The city is trying shut down the pedicab industry by any means necessary, be that through an outright ban, strict regulations, or indiscriminate ticketing, according to a new lawsuit filed yesterday in Manhattan federal court. This comes just six weeks after the mayor's controversial proposal, which would restrict carriage horse operation to Central Park and ban pedicabs below 86th street in the park, fell apart—but the lawyer on this case says that it was in the works long before the mayor even made his proposal.
"We were working on papers for the suit prior to the mayor’s proposal, but held back to see whether the proposal would pass," attorney T. Austin Brown told Gothamist. "Since it did not, we decided to go ahead."
When the details of the failed proposal came to light, pedicab drivers accused the city of creating a monopoly in the park for carriage horses, saying that eliminating pedicabs below 86th street would effectively rid them of any business. Now, they say the city's employing more subtle tactics to try to shut them down.
This suit, filed by a former pedicab driver and a pedicab company, accuses Mayor de Blasio, NYPD Commissioner Bratton, and a number of other city officials of implementing and enforcing policies that lead to pedicab drivers being unconstitutionally stopped, searched, and ticketed: it alleges that "without the reasonable articulable suspicion required under the Fourth Amendment, [officers]...have been, and are engaged in, rampant stops and ticketing of individual pedicab drivers and issuing tickets to pedicab businesses...This method of stopping drivers is gratuitous, individually discriminatory, and ripe for abuse."
Under the protections of the Fourth Amendment, someone can only be stopped if an officer has reasonable suspicion that he or she is engaged in criminal activity, and can only be detained if the officer has probable cause.
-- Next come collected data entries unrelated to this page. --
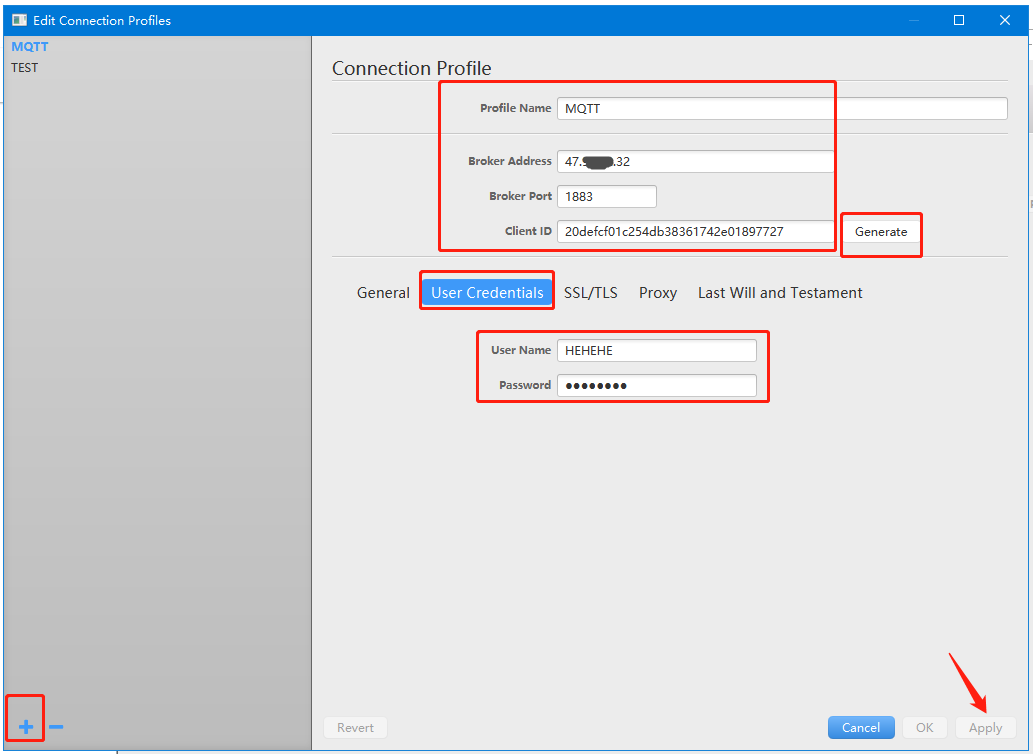Switch to the General tab
This screenshot has width=1033, height=754.
click(x=383, y=293)
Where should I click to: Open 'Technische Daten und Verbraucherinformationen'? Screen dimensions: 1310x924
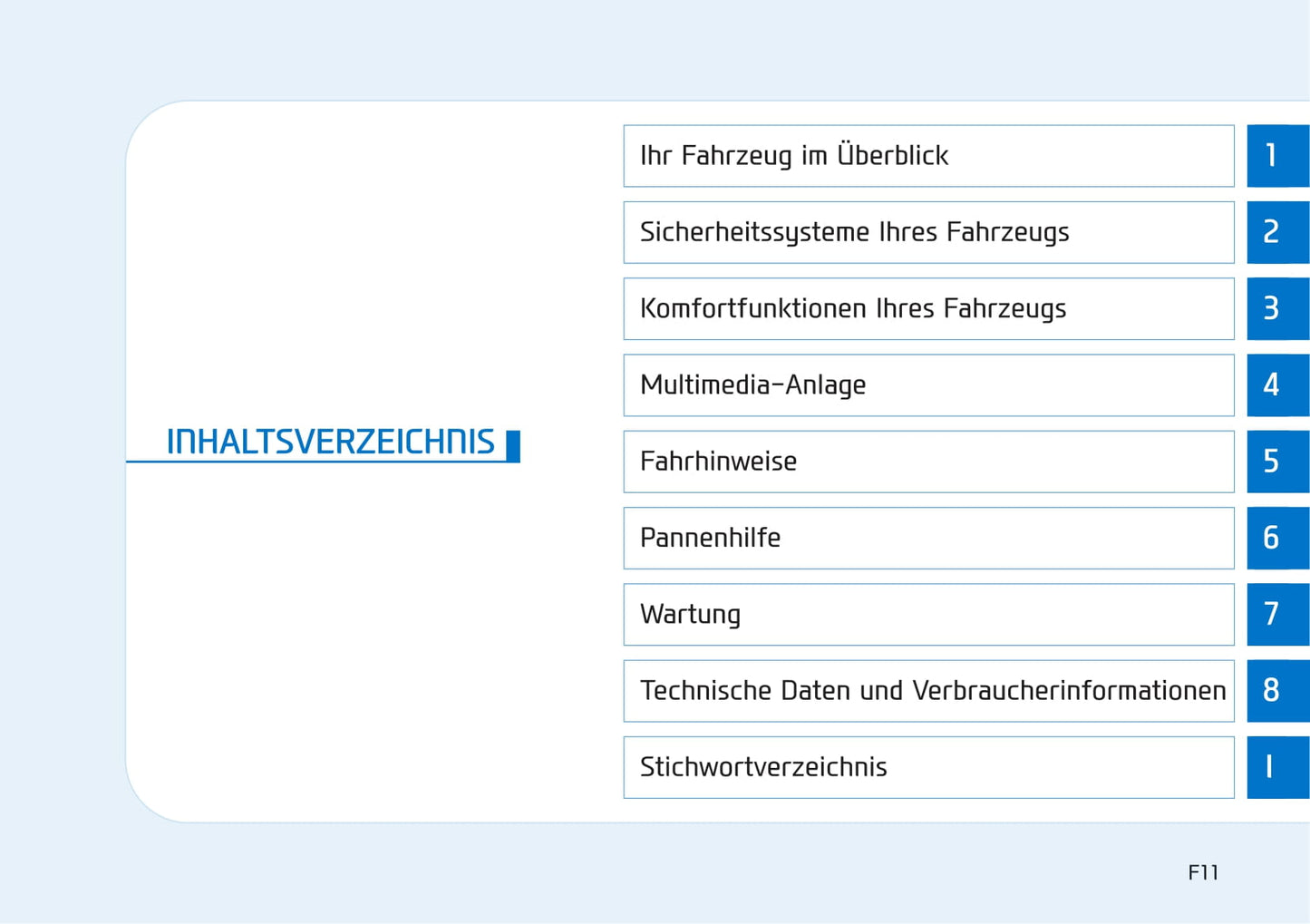point(928,691)
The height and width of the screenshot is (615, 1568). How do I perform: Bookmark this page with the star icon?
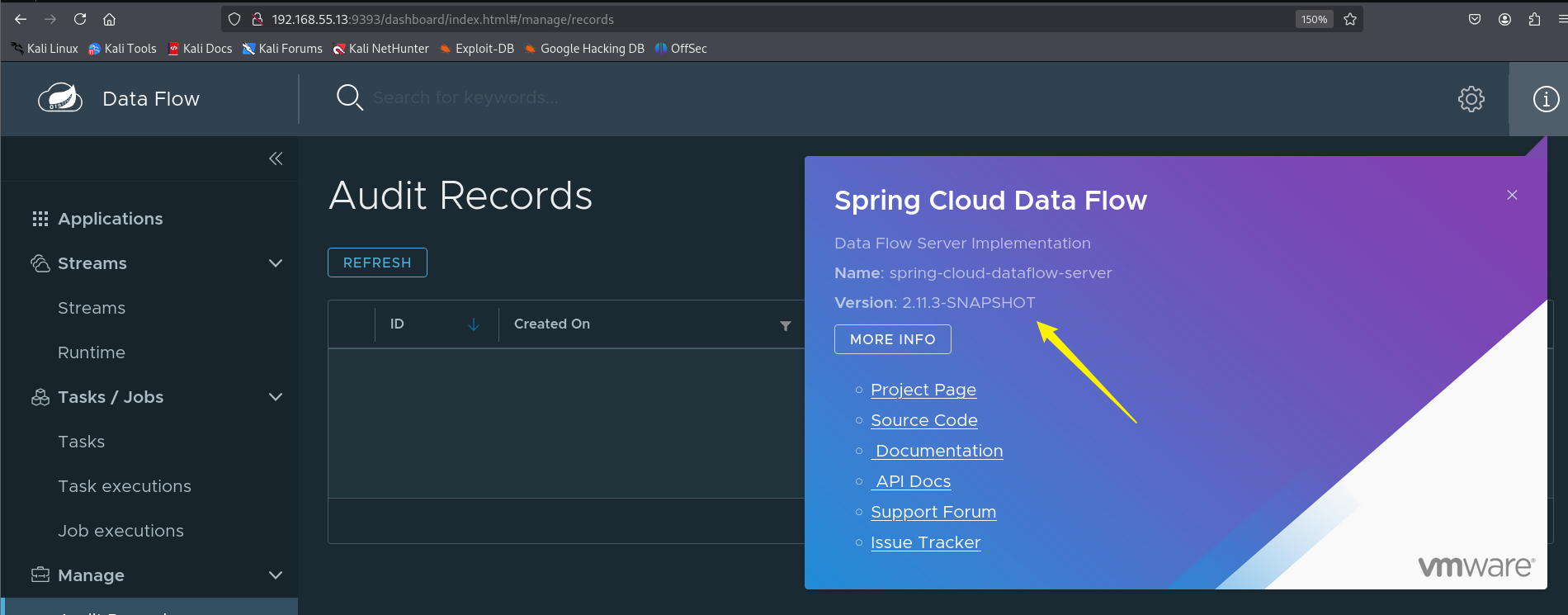point(1350,19)
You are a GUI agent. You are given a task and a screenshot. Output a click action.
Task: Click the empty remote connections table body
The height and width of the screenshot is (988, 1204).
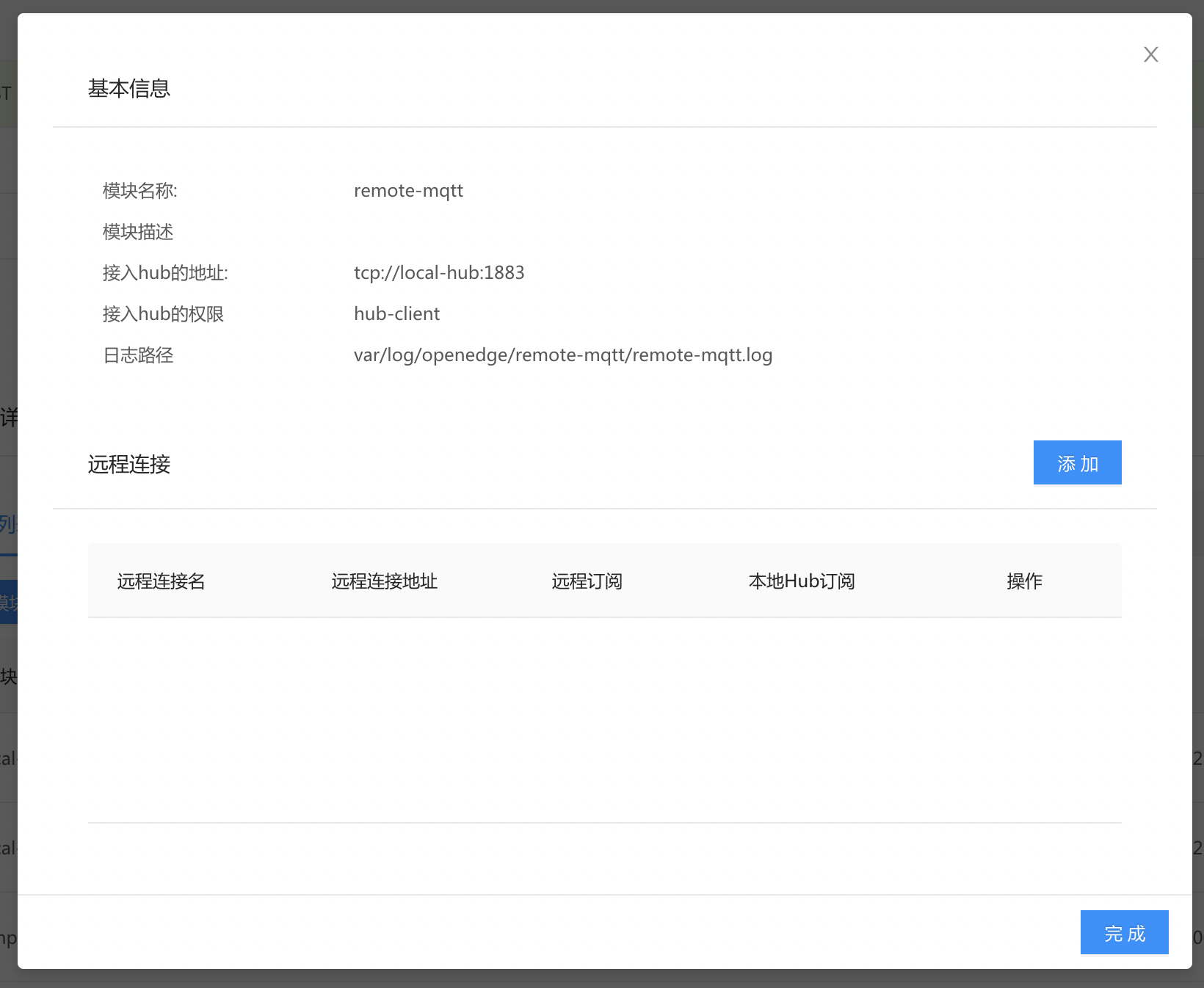[604, 719]
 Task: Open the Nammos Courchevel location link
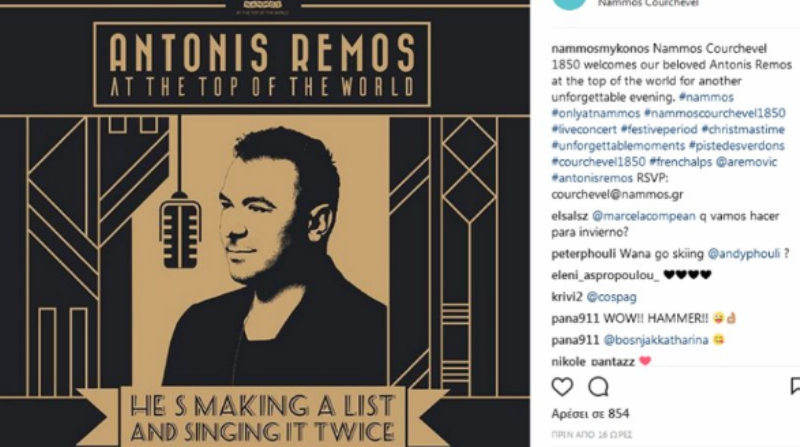[x=648, y=3]
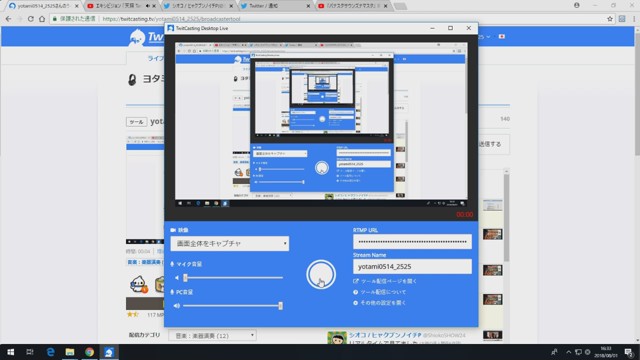Set the PC volume slider to maximum
The width and height of the screenshot is (640, 360).
[x=280, y=306]
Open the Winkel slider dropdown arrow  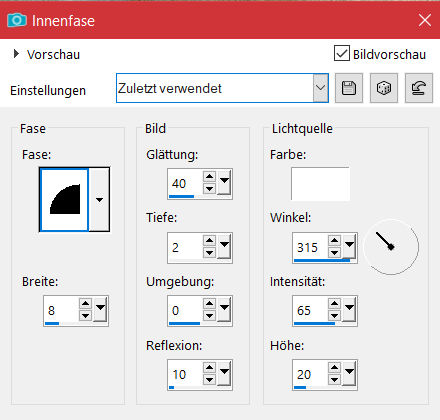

But officers with the Department of Consumer Affairs, Parks Enforcement, and the NYPD have been stopping pedicab drivers without reasonable suspicion and detaining them for as much as an hour each while looking for something to charge them with, this suit alleges.
According to Brown, when officers ultimately would issue tickets, they'd be for "nothing dangerous, small things like whether they're issuing receipts to passengers." In some cases, the plaintiffs say, officers would order passengers to get out of the cab and would then immediately ticket the drivers for unlawfully discharging passengers.
In one instance, the suit details, DCA inspector Alexander Gershkovich stopped pedicab driver Bourama Camera, the former driver who's filing this suit, and later told an administrative law judge that his supervisor had instructed him to "stop all pedicabs." Camera, who was a pedicab driver for eight years, says that he's been stopped and ticketed more times than he can recall, and finally quit driving pedicabs because it no longer made financial sense when the better part of his day could be taken up by unlawful stops and searches.
"The City has been unable to ban pedicabs because the political will isn’t there, so it is trying to use other means to marginalize the business, while exploiting the effort to ease other problems in its budget," Brown said.
A spokesperson for the city's Law Department said that "we will evaluate the merit of each of the claims in the lawsuit once we are served."